Go to contents

67 Gov`t-funded Projects See Costs Triple

Posted September. 18, 2009 08:39,   

한국어

In 2003, the Environment Ministry and Geoje, South Gyeongsang Province, allocated 10.5 billion won (8.7 million U.S. dollars) to build a 100-ton capacity waste incinerator. Strong opposition from residents forced the plan to stall, however.

After promising residents to build convenience facilities worth six billion won (five million dollars), the project was set to resume in 2006, the same year the incinerator would have been completed had construction gone on as scheduled.

The project hit another snag, however, due to an increasing amount of waste stemming from population growth. In November last year, the government raised the volume of the incinerator to 200 tons and project costs to 72 billion won (60 million dollars), or nearly seven times the original cost.

The government’s burden of the cost also shot up to 21.6 billion won (18 million dollars) from three billion won (2.5 million dollars).

According to a report submitted by the Strategy and Finance Ministry to ruling Grand National Party lawmaker Cheong Yang-seog yesterday, the number of large state-financed projects whose costs more than doubled has risen to 67. The combined funds for such ventures rose 292 percent to 30.03 trillion won (25 billion dollars) from 10.3 trillion won (8.5 billion dollars).

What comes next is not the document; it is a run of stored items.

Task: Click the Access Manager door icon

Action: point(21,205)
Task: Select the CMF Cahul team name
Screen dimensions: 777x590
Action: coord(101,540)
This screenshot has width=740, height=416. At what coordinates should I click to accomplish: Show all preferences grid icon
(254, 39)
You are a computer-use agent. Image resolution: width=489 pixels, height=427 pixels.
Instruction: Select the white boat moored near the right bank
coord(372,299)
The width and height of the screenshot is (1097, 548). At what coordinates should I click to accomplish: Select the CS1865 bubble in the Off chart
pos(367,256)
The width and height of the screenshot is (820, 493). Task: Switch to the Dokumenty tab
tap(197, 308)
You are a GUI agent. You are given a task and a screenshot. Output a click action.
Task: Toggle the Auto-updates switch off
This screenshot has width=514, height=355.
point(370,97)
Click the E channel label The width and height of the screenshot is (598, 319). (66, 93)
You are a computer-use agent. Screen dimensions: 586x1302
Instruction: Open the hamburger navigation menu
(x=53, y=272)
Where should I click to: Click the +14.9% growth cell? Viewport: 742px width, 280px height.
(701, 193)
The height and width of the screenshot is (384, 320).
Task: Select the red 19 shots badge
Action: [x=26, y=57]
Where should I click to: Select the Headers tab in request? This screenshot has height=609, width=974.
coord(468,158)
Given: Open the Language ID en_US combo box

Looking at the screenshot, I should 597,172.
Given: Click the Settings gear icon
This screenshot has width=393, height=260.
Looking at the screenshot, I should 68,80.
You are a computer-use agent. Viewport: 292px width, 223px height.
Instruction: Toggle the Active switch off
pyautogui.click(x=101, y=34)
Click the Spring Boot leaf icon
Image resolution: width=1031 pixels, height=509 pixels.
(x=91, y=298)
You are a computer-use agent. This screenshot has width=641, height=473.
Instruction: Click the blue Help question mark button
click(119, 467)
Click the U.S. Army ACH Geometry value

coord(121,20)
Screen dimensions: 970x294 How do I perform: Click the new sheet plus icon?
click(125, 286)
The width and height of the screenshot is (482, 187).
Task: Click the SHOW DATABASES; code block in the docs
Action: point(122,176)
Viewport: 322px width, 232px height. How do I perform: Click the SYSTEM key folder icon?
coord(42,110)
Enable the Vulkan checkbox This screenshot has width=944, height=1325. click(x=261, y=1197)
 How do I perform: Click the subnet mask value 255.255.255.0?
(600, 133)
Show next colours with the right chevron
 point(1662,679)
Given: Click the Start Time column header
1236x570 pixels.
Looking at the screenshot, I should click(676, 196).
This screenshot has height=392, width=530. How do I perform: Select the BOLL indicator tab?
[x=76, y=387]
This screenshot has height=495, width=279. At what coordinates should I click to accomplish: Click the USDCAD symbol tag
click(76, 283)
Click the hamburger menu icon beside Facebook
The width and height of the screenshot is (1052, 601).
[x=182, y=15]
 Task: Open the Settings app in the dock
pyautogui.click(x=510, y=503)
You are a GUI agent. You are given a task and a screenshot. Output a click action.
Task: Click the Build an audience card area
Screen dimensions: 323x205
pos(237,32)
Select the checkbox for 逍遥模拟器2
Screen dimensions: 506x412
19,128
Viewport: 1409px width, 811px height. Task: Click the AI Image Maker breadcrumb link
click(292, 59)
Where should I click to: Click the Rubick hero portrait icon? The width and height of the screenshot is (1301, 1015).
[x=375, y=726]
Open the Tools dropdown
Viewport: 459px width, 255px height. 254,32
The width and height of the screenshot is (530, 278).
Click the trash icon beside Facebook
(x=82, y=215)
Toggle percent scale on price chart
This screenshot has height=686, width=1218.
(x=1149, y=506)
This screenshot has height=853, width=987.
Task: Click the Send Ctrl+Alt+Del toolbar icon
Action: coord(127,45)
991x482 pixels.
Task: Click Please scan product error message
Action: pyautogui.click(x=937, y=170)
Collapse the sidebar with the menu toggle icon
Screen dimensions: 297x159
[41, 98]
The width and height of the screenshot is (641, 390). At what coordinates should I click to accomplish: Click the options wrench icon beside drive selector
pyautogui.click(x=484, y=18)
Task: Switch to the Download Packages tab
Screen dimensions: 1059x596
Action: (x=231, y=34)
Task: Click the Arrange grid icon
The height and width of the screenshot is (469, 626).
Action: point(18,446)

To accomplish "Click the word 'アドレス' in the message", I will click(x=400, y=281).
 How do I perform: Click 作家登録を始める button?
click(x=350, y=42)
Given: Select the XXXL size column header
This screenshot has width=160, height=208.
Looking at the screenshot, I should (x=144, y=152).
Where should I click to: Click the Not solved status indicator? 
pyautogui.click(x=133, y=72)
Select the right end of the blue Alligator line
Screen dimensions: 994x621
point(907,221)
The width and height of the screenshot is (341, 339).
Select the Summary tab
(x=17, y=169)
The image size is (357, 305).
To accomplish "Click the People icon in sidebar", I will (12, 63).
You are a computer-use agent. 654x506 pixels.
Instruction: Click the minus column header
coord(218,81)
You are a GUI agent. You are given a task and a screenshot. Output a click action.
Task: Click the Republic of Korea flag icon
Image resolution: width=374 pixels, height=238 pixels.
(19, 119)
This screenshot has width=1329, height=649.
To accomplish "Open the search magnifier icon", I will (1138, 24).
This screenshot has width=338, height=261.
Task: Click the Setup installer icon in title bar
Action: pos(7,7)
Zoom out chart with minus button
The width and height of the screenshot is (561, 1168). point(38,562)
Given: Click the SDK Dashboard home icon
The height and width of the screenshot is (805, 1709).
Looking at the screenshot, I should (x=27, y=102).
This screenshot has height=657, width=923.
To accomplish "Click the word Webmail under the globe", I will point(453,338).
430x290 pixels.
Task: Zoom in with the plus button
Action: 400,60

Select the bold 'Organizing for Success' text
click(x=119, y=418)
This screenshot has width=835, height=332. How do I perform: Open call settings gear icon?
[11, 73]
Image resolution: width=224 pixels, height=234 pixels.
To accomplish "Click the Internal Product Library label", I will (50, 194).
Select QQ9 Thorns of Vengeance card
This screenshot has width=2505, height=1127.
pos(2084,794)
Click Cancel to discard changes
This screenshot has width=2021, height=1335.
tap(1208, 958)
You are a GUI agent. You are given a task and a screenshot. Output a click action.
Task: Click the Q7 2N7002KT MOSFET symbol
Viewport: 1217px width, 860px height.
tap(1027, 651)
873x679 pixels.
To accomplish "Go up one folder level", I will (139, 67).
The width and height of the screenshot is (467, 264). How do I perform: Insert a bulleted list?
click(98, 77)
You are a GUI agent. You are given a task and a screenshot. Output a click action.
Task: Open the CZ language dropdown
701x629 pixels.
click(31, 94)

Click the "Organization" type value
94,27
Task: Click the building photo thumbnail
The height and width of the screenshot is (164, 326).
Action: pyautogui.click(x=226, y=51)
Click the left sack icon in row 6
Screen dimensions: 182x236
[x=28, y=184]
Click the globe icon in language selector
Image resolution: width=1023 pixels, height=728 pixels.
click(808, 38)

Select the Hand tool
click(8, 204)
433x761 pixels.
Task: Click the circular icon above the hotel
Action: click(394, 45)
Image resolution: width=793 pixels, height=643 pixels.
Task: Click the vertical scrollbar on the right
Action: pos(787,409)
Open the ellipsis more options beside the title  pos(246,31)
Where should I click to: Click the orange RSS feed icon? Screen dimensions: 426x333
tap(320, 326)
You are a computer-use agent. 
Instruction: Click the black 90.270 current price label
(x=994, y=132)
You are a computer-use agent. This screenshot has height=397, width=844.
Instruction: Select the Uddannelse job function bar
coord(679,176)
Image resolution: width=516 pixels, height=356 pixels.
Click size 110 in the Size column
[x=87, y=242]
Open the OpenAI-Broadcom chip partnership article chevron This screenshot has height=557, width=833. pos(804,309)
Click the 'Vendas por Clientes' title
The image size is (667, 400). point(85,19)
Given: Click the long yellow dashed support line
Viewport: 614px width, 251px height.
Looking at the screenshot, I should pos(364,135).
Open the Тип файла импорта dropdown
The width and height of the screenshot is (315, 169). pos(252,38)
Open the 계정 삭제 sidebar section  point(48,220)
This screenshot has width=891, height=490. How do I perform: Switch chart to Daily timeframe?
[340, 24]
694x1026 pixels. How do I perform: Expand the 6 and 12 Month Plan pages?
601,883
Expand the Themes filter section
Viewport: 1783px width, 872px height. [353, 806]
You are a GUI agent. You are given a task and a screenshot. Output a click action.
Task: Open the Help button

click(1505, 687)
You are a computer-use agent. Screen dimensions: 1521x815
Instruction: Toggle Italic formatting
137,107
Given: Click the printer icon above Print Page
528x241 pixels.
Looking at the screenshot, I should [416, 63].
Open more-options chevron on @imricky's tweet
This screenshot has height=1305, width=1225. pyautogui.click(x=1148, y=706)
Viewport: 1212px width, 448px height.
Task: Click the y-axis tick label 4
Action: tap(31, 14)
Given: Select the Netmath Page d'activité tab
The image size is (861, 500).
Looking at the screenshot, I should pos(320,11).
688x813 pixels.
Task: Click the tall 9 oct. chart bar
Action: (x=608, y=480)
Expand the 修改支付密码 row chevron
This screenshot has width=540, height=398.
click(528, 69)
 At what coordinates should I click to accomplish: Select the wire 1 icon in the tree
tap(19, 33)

The geometrical rise in project costs is attributed to unethical practices by provincial governments. They usually apply for a project costing a small amount of money to get permission, and after getting approval, raise the cost several times. Lack of surveys on demand, delayed construction due to opposition from residents, and conflicts with land owners also jack up costs.

Massive infrastructure construction of roads, agricultural facilities, subways and ports made up the largest share of the projects whose costs doubled. Because of this, experts urged the government to thoroughly manage existing projects instead of increasing infrastructure investment.

A Strategy and Finance Ministry official said, “We will strengthen monitoring on projects whose costs rose more than 20 percent by conducting additional feasibility tests.”